▶ **What the task requires**
Format every line of the material below as a JSON list of strings, one string per line, omitting blank lines.

Records from a collection
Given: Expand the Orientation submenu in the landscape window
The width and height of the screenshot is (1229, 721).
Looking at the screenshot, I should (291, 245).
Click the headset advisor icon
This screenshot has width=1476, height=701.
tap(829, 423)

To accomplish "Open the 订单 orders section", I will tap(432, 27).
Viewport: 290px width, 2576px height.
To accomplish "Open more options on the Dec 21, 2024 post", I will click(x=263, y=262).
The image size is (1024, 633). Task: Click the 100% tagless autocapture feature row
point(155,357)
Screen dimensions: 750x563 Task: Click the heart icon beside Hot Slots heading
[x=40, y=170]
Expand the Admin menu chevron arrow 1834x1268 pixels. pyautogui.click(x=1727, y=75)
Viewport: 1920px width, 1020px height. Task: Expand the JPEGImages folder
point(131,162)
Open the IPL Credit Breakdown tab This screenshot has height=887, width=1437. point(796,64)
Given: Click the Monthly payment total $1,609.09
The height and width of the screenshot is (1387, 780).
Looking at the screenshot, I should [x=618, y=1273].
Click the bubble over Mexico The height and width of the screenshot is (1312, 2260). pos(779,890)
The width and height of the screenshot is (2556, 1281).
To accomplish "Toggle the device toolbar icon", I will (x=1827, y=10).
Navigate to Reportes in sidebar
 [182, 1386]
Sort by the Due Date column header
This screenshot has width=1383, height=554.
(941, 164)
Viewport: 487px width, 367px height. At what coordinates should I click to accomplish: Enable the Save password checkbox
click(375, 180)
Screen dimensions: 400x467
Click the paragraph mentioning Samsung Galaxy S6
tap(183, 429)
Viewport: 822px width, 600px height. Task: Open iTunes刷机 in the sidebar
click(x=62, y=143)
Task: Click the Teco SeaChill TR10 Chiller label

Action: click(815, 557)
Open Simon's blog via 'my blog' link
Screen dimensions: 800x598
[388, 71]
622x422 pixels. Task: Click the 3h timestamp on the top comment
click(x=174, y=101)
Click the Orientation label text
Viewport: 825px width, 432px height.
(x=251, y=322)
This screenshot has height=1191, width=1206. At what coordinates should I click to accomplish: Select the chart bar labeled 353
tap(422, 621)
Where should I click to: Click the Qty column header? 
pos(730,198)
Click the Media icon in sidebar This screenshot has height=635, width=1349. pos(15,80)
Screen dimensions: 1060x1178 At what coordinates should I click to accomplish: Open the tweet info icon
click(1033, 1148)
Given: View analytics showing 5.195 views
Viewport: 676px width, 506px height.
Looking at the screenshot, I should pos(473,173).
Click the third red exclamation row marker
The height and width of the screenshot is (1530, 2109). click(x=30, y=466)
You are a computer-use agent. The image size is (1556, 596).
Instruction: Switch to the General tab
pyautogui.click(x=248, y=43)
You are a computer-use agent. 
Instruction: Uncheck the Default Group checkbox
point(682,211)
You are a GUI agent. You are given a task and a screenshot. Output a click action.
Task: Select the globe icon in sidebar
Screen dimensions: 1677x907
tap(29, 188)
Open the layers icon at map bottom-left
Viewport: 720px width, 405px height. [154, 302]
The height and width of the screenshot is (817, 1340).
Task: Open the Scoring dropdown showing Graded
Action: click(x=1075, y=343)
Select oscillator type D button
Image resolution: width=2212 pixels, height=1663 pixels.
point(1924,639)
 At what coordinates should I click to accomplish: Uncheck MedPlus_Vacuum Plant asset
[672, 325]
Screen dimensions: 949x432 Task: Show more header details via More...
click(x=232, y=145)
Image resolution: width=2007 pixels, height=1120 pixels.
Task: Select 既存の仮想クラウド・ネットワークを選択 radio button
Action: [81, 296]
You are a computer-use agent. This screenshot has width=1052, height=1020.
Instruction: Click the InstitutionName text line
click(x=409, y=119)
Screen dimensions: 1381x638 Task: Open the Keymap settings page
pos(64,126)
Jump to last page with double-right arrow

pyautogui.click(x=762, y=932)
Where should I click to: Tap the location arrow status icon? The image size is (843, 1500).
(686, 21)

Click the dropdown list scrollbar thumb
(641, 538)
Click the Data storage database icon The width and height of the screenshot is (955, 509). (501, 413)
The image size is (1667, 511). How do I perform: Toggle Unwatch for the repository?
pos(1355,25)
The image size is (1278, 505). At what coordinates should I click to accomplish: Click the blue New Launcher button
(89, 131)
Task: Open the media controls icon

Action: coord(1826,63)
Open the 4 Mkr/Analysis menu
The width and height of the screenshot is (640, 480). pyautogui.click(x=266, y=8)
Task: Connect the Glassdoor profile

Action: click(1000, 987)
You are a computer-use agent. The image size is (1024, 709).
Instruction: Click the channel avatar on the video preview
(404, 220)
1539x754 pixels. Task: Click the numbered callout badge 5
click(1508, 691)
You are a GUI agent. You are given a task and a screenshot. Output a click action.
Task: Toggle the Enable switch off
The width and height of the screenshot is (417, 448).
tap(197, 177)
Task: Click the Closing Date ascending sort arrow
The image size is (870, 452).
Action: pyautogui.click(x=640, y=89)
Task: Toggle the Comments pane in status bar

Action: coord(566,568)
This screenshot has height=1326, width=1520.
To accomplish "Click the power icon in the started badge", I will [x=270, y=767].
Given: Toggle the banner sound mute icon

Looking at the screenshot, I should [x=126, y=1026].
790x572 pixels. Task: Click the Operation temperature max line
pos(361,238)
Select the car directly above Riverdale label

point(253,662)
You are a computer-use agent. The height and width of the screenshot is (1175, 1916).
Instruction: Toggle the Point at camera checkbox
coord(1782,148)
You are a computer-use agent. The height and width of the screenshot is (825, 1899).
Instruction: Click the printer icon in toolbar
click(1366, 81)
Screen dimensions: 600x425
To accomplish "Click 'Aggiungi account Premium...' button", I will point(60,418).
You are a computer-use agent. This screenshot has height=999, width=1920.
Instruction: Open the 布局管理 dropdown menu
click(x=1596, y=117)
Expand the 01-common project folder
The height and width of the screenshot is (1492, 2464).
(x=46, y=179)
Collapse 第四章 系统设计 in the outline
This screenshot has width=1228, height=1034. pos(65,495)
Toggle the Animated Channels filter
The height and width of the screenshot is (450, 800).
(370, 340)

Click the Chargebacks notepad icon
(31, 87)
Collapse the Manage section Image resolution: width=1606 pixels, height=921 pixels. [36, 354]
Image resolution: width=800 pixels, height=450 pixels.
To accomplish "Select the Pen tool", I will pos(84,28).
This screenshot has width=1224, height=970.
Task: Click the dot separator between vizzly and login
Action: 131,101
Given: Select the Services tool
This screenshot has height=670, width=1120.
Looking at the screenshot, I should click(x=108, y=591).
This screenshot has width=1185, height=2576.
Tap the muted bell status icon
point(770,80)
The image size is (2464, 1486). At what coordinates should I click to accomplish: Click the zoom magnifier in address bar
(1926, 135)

▶ **In response**
[
  "Given: Expand the Orientation submenu in the landscape window",
  "The width and height of the screenshot is (1229, 721).",
  "Looking at the screenshot, I should (291, 245).",
  "Click the headset advisor icon",
  "This screenshot has width=1476, height=701.",
  "tap(829, 423)",
  "To accomplish \"Open the 订单 orders section\", I will tap(432, 27).",
  "Viewport: 290px width, 2576px height.",
  "To accomplish \"Open more options on the Dec 21, 2024 post\", I will click(x=263, y=262).",
  "The image size is (1024, 633). Task: Click the 100% tagless autocapture feature row",
  "point(155,357)",
  "Screen dimensions: 750x563 Task: Click the heart icon beside Hot Slots heading",
  "[x=40, y=170]",
  "Expand the Admin menu chevron arrow 1834x1268 pixels. pyautogui.click(x=1727, y=75)",
  "Viewport: 1920px width, 1020px height. Task: Expand the JPEGImages folder",
  "point(131,162)",
  "Open the IPL Credit Breakdown tab This screenshot has height=887, width=1437. point(796,64)",
  "Given: Click the Monthly payment total $1,609.09",
  "The height and width of the screenshot is (1387, 780).",
  "Looking at the screenshot, I should [x=618, y=1273].",
  "Click the bubble over Mexico The height and width of the screenshot is (1312, 2260). pos(779,890)",
  "The width and height of the screenshot is (2556, 1281).",
  "To accomplish \"Toggle the device toolbar icon\", I will (x=1827, y=10).",
  "Navigate to Reportes in sidebar",
  " [182, 1386]",
  "Sort by the Due Date column header",
  "This screenshot has width=1383, height=554.",
  "(941, 164)",
  "Viewport: 487px width, 367px height. At what coordinates should I click to accomplish: Enable the Save password checkbox",
  "click(375, 180)",
  "Screen dimensions: 400x467",
  "Click the paragraph mentioning Samsung Galaxy S6",
  "tap(183, 429)",
  "Viewport: 822px width, 600px height. Task: Open iTunes刷机 in the sidebar",
  "click(x=62, y=143)",
  "Task: Click the Teco SeaChill TR10 Chiller label",
  "Action: click(815, 557)",
  "Open Simon's blog via 'my blog' link",
  "Screen dimensions: 800x598",
  "[388, 71]",
  "622x422 pixels. Task: Click the 3h timestamp on the top comment",
  "click(x=174, y=101)",
  "Click the Orientation label text",
  "Viewport: 825px width, 432px height.",
  "(x=251, y=322)",
  "This screenshot has height=1191, width=1206. At what coordinates should I click to accomplish: Select the chart bar labeled 353",
  "tap(422, 621)",
  "Where should I click to: Click the Qty column header? ",
  "pos(730,198)",
  "Click the Media icon in sidebar This screenshot has height=635, width=1349. pos(15,80)",
  "Screen dimensions: 1060x1178 At what coordinates should I click to accomplish: Open the tweet info icon",
  "click(1033, 1148)",
  "Given: View analytics showing 5.195 views",
  "Viewport: 676px width, 506px height.",
  "Looking at the screenshot, I should pos(473,173).",
  "Click the third red exclamation row marker",
  "The height and width of the screenshot is (1530, 2109). click(x=30, y=466)",
  "You are a computer-use agent. The image size is (1556, 596).",
  "Instruction: Switch to the General tab",
  "pyautogui.click(x=248, y=43)",
  "You are a computer-use agent. ",
  "Instruction: Uncheck the Default Group checkbox",
  "point(682,211)",
  "You are a GUI agent. You are given a task and a screenshot. Output a click action.",
  "Task: Select the globe icon in sidebar",
  "Screen dimensions: 1677x907",
  "tap(29, 188)",
  "Open the layers icon at map bottom-left",
  "Viewport: 720px width, 405px height. [154, 302]",
  "The height and width of the screenshot is (817, 1340).",
  "Task: Open the Scoring dropdown showing Graded",
  "Action: click(x=1075, y=343)",
  "Select oscillator type D button",
  "Image resolution: width=2212 pixels, height=1663 pixels.",
  "point(1924,639)",
  " At what coordinates should I click to accomplish: Uncheck MedPlus_Vacuum Plant asset",
  "[672, 325]",
  "Screen dimensions: 949x432 Task: Show more header details via More...",
  "click(x=232, y=145)",
  "Image resolution: width=2007 pixels, height=1120 pixels.",
  "Task: Select 既存の仮想クラウド・ネットワークを選択 radio button",
  "Action: [81, 296]",
  "You are a computer-use agent. This screenshot has width=1052, height=1020.",
  "Instruction: Click the InstitutionName text line",
  "click(x=409, y=119)",
  "Screen dimensions: 1381x638 Task: Open the Keymap settings page",
  "pos(64,126)",
  "Jump to last page with double-right arrow",
  "pyautogui.click(x=762, y=932)",
  "Where should I click to: Tap the location arrow status icon? The image size is (843, 1500).",
  "(686, 21)",
  "Click the dropdown list scrollbar thumb",
  "(641, 538)",
  "Click the Data storage database icon The width and height of the screenshot is (955, 509). (501, 413)",
  "The image size is (1667, 511). How do I perform: Toggle Unwatch for the repository?",
  "pos(1355,25)",
  "The image size is (1278, 505). At what coordinates should I click to accomplish: Click the blue New Launcher button",
  "(89, 131)",
  "Task: Open the media controls icon",
  "Action: coord(1826,63)",
  "Open the 4 Mkr/Analysis menu",
  "The width and height of the screenshot is (640, 480). pyautogui.click(x=266, y=8)",
  "Task: Connect the Glassdoor profile",
  "Action: click(1000, 987)",
  "You are a computer-use agent. The image size is (1024, 709).",
  "Instruction: Click the channel avatar on the video preview",
  "(404, 220)",
  "1539x754 pixels. Task: Click the numbered callout badge 5",
  "click(1508, 691)",
  "You are a GUI agent. You are given a task and a screenshot. Output a click action.",
  "Task: Toggle the Enable switch off",
  "The width and height of the screenshot is (417, 448).",
  "tap(197, 177)",
  "Task: Click the Closing Date ascending sort arrow",
  "The image size is (870, 452).",
  "Action: pyautogui.click(x=640, y=89)",
  "Task: Toggle the Comments pane in status bar",
  "Action: coord(566,568)",
  "This screenshot has height=1326, width=1520.",
  "To accomplish \"Click the power icon in the started badge\", I will [x=270, y=767].",
  "Given: Toggle the banner sound mute icon",
  "Looking at the screenshot, I should [x=126, y=1026].",
  "790x572 pixels. Task: Click the Operation temperature max line",
  "pos(361,238)",
  "Select the car directly above Riverdale label",
  "point(253,662)",
  "You are a computer-use agent. The height and width of the screenshot is (1175, 1916).",
  "Instruction: Toggle the Point at camera checkbox",
  "coord(1782,148)",
  "You are a computer-use agent. The height and width of the screenshot is (825, 1899).",
  "Instruction: Click the printer icon in toolbar",
  "click(1366, 81)",
  "Screen dimensions: 600x425",
  "To accomplish \"Click 'Aggiungi account Premium...' button\", I will point(60,418).",
  "You are a computer-use agent. This screenshot has height=999, width=1920.",
  "Instruction: Open the 布局管理 dropdown menu",
  "click(x=1596, y=117)",
  "Expand the 01-common project folder",
  "The height and width of the screenshot is (1492, 2464).",
  "(x=46, y=179)",
  "Collapse 第四章 系统设计 in the outline",
  "This screenshot has width=1228, height=1034. pos(65,495)",
  "Toggle the Animated Channels filter",
  "The height and width of the screenshot is (450, 800).",
  "(370, 340)",
  "Click the Chargebacks notepad icon",
  "(31, 87)",
  "Collapse the Manage section Image resolution: width=1606 pixels, height=921 pixels. [36, 354]",
  "Image resolution: width=800 pixels, height=450 pixels.",
  "To accomplish \"Select the Pen tool\", I will pos(84,28).",
  "This screenshot has width=1224, height=970.",
  "Task: Click the dot separator between vizzly and login",
  "Action: 131,101",
  "Given: Select the Services tool",
  "This screenshot has height=670, width=1120.",
  "Looking at the screenshot, I should click(x=108, y=591).",
  "This screenshot has width=1185, height=2576.",
  "Tap the muted bell status icon",
  "point(770,80)",
  "The image size is (2464, 1486). At what coordinates should I click to accomplish: Click the zoom magnifier in address bar",
  "(1926, 135)"
]